Write the next part of the research write-up on bias propagation in LLMs through non-binary gender inclusion and synthetic persona-based prompting, picking up after its final paragraph.

Exercise text:
----------------------------------------

Paper ID

5471114e37448bea2457b74894b1ecb92bbcfdf6


Title

Exploring bias propagation in LLMs using non-binary gender inclusion and synthetic persona-based prompting.


Introduction

Problem Statement

The combination of non-binary gender inclusion and synthetic persona-based prompting significantly influences the propagation of social identity biases in large language models, leading to a distinct pattern of bias compared to congruous persona configurations.

Motivation

Existing research has extensively explored the biases in language models when adopting personas with congruous traits, such as aligned political, gender, or racial characteristics. However, there is a lack of investigation into how specific combinations of incongruous persona traits, particularly those involving non-binary gender inclusion and synthetic persona-based prompting, influence bias propagation in large language models. This gap is critical because understanding these interactions could reveal new dimensions of bias and steerability in LLMs, which are not apparent when considering congruous personas alone. By exploring these under-researched combinations, we can better understand the complexities of bias in LLMs and develop more effective strategies for bias mitigation.

----------------------------------------

Entries provided:

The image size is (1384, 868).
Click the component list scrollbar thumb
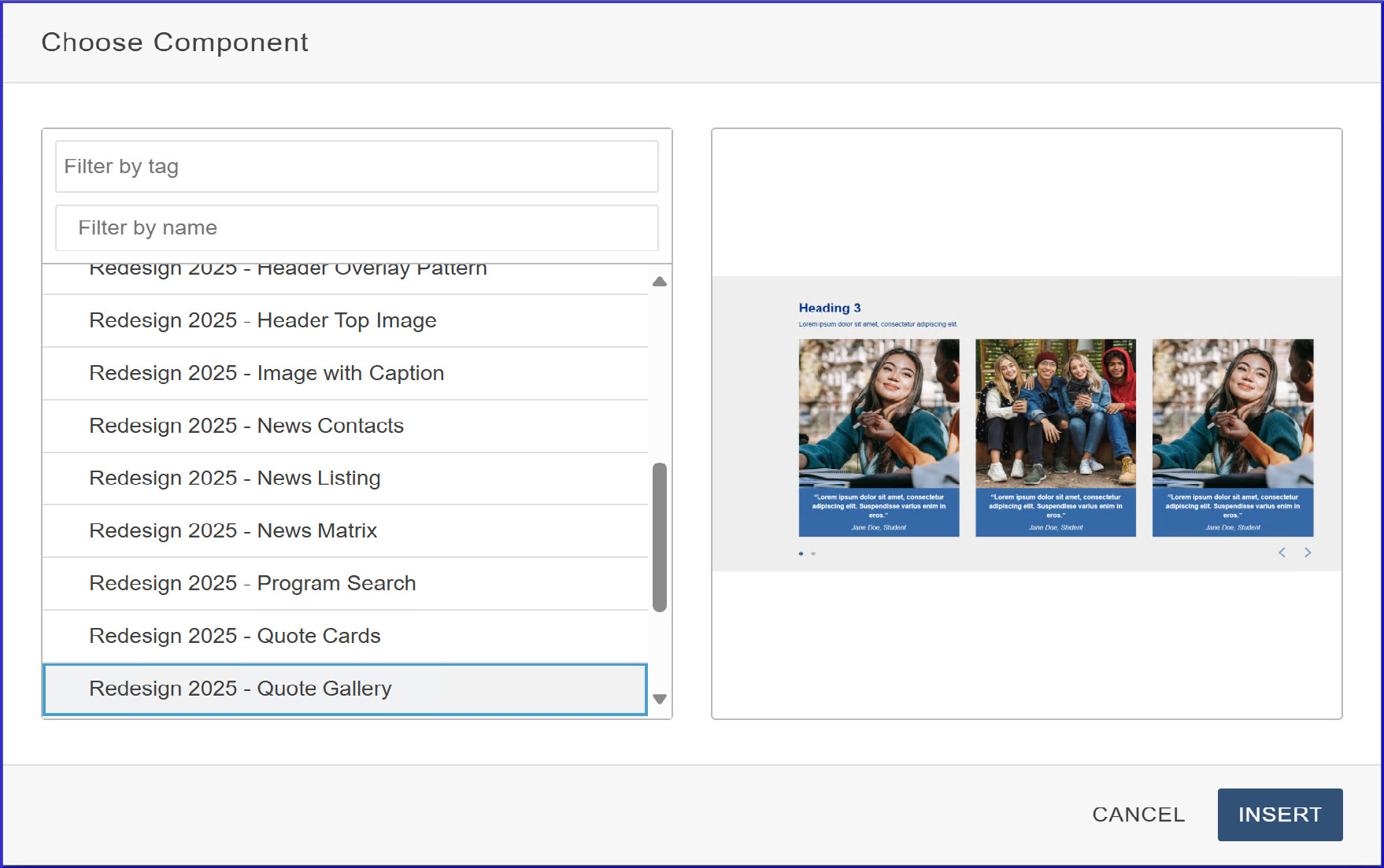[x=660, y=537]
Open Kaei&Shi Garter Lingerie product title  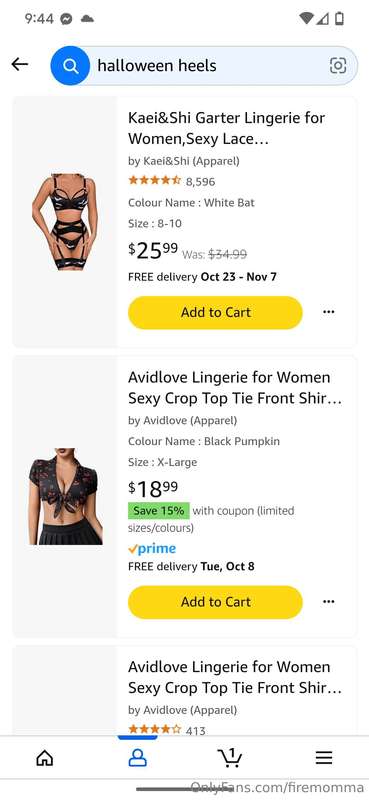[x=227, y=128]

----------------------------------------

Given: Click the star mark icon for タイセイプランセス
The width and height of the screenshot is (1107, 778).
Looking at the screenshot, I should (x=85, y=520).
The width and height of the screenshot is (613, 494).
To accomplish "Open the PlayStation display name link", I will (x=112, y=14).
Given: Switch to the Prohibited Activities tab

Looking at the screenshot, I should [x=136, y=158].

----------------------------------------

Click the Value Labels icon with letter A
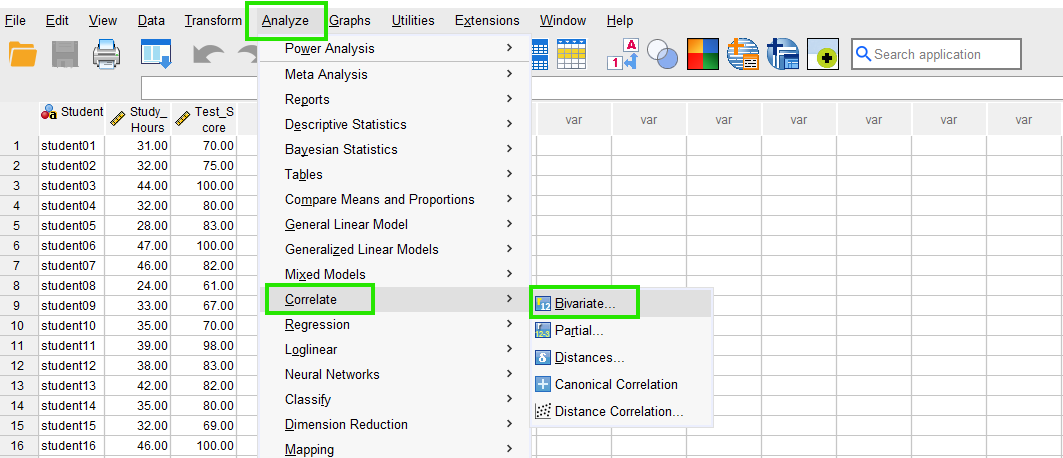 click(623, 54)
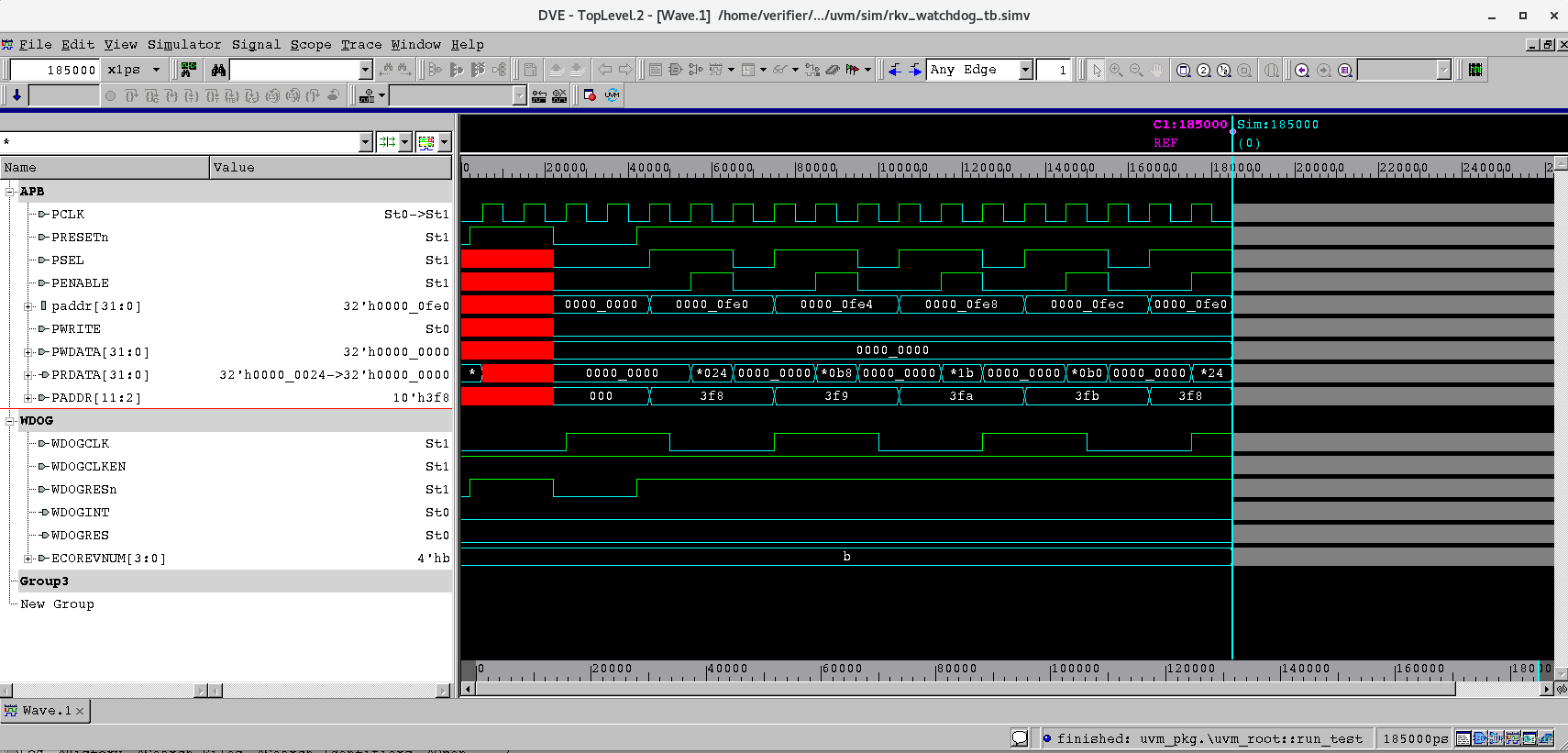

----------------------------------------

Result of this task:
Proposed Method

This research investigates the impact of combining non-binary gender inclusion with synthetic persona-based prompting on the propagation of social identity biases in large language models (LLMs). The study aims to explore how these specific incongruous persona traits affect bias propagation, which has not been extensively tested in prior research. By using non-binary gender inclusion, we expand the gender representation beyond traditional binary categories, allowing for a more comprehensive analysis of gender-related biases. Synthetic persona-based prompting is employed to dynamically adopt diverse political orientations, providing a flexible framework to simulate various social identities. This combination is expected to reveal unique bias patterns that are not apparent in congruous persona configurations. The research will utilize bias amplification scores to quantify the extent of bias propagation and compare it against baseline models with congruous persona traits. The expected outcome is a deeper understanding of how incongruous persona traits interact to influence bias in LLMs, offering insights into more effective bias mitigation strategies.

Background

Non-Binary Gender Inclusion: Non-binary gender inclusion involves expanding gender representation in language models beyond traditional male and female categories. This is implemented using datasets that include non-binary gender identities, allowing models to generate text that reflects a broader range of gender expressions. The expected role of this variable is to influence the model's gender-related bias patterns, providing a more inclusive framework for evaluating bias propagation. The inclusion of non-binary identities is crucial for understanding the full spectrum of gender biases in LLMs, as it challenges traditional binary representations and highlights potential areas for bias mitigation.

Synthetic Persona-Based Prompting: Synthetic persona-based prompting involves using predefined persona descriptions to influence the political orientation of LLMs. This method leverages the adaptability of LLMs to adopt different perspectives based on the personas they are prompted with. By using synthetic personas, researchers can explore how different political orientations affect model outputs. The expected role of this variable is to dynamically simulate diverse political views, providing insights into the malleability of LLMs' political biases. This approach is particularly relevant for tasks requiring the representation of varied political ideologies and can be used to assess the impact of persona congruity on model steerability.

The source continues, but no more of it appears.